Renal Cortical Necrosis: An Atypical Case from Presentation to Recovery

Session Information

Category: Trainee Case Report

  • 102 AKI: Clinical, Outcomes, and Trials

Authors

  • Abu Salman, Liann, Lankenau Medical Center, Wynnewood, Pennsylvania, United States
  • Hilburg, Rachel, University of Pennsylvania, Philadelphia, Pennsylvania, United States
  • Geara, Abdallah Sassine, University of Pennsylvania, Philadelphia, Pennsylvania, United States
Introduction

Renal cortical necrosis (RCN) is a rare cause of acute kidney injury (AKI) accounting for 1-2% of cases. It is most often associated with obstetric emergencies in developing countries. The most common non-obstetric etiology is hemolytic uremic syndrome, but it has also been described in renal allograft rejection, sepsis, and in rare cases pancreatitis where ten cases have been reported. We describe a case of severe renal cortical necrosis in a previously healthy young man with acute pancreatitis.

Case Description

A 29-year-old man with no significant medical history presented with severe epigastric pain and anuria for three days.
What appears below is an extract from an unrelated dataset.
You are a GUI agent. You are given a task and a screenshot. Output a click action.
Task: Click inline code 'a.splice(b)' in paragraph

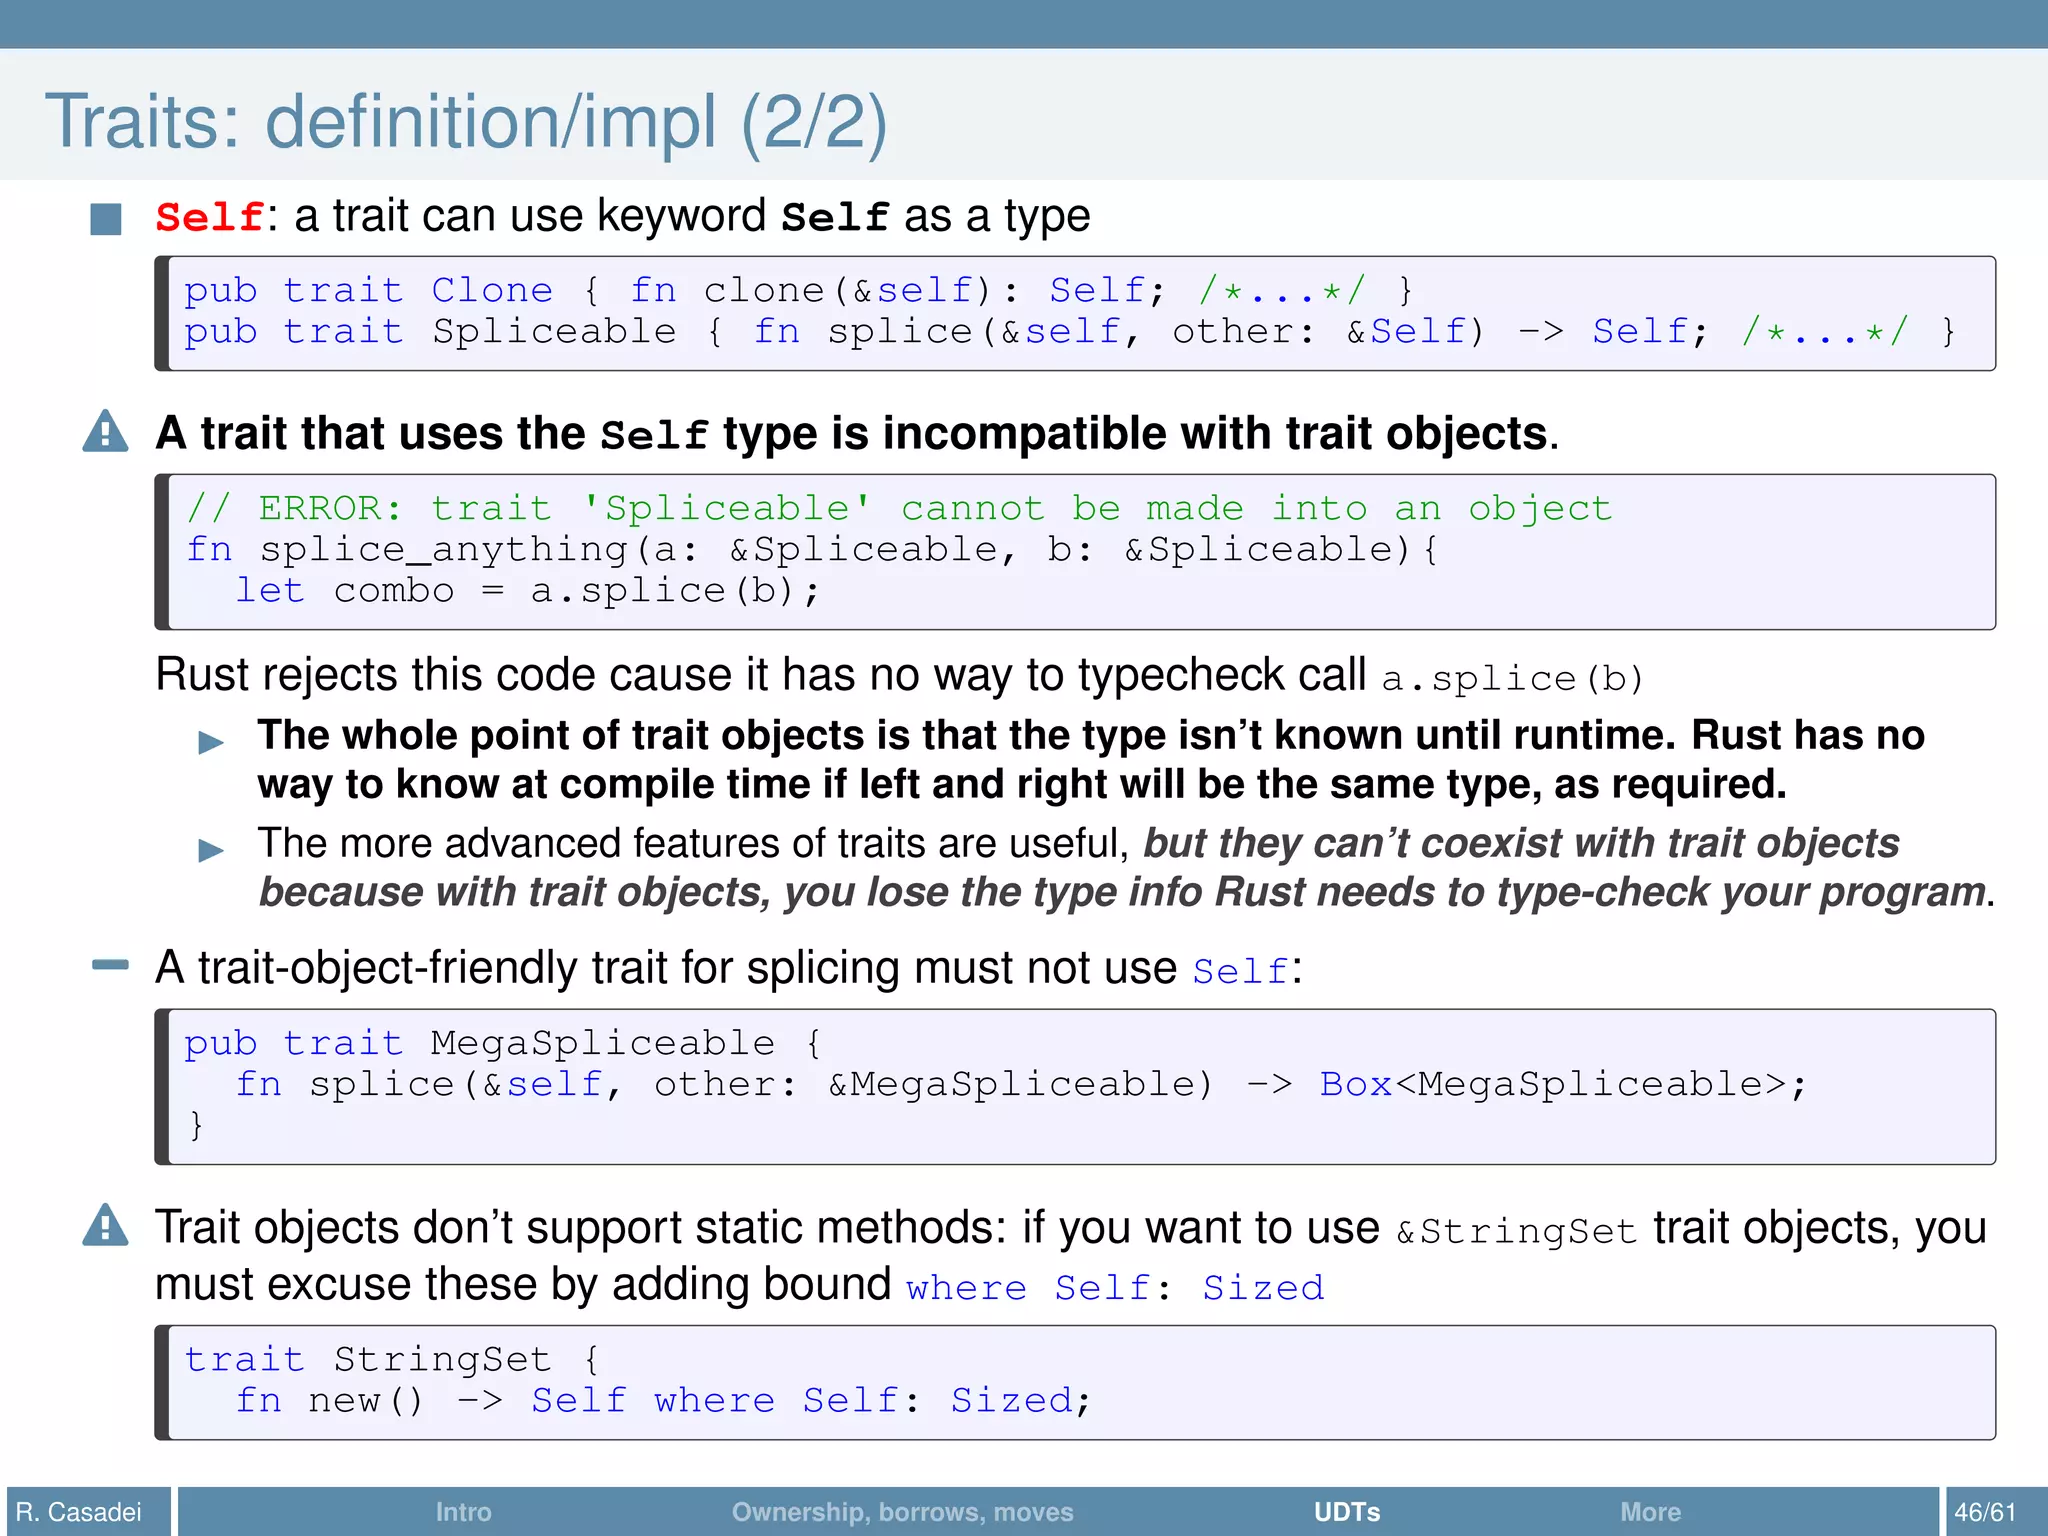point(1512,679)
He was diagnosed with alcohol-induced pancreatitis with a lipase level of 35,534U/L and AKI with a creatinine of 5.8mg/dL (baseline 1.2mg/dL). The anuria did not improve with fluid resuscitation, the AKI progressed and he was initiated on hemodialysis. Evaluation of AKI with hepatitis B and C serologies, HIV, complement levels and ANA was unremarkable. Kidney ultrasound showed increased echogenicity without hydronephrosis. An abdominal CT scan with IV contrast done for worsening fever and leukocytosis showed diffuse areas of non-enhancement involving bilateral renal cortices consistent with acute renal cortical necrosis. To note, throughout his presentation and admission, the patient was not hypotensive. He remained dialysis dependent for three months with oliguria that eventually improved and dialysis was discontinued with a stable eGFR of 20ml/min/1.73m2. He has remained off dialysis for the past five months and is undergoing transplant evaluation.

Discussion

RCN is thought to be an irreversible cause of AKI secondary to decreased perfusion, vasospasm and endothelial injury resulting in ischemia. It is frequently associated with hypotension but in our case the patient was normotensive. The mechanism leading to RCN associated with pancreatitis remains poorly understood. Acute pancreatitis, on the other hand, has been associated with other vasoocclusive ischemic complications (e.g. Purtscher's retinopathy). RCN is a devastating complication that often leads to dialysis dependence. Despite our patient showing signs of recovery, his prognosis remains poor. Further study is needed to understand its pathophysiology and potentially mitigate its consequences.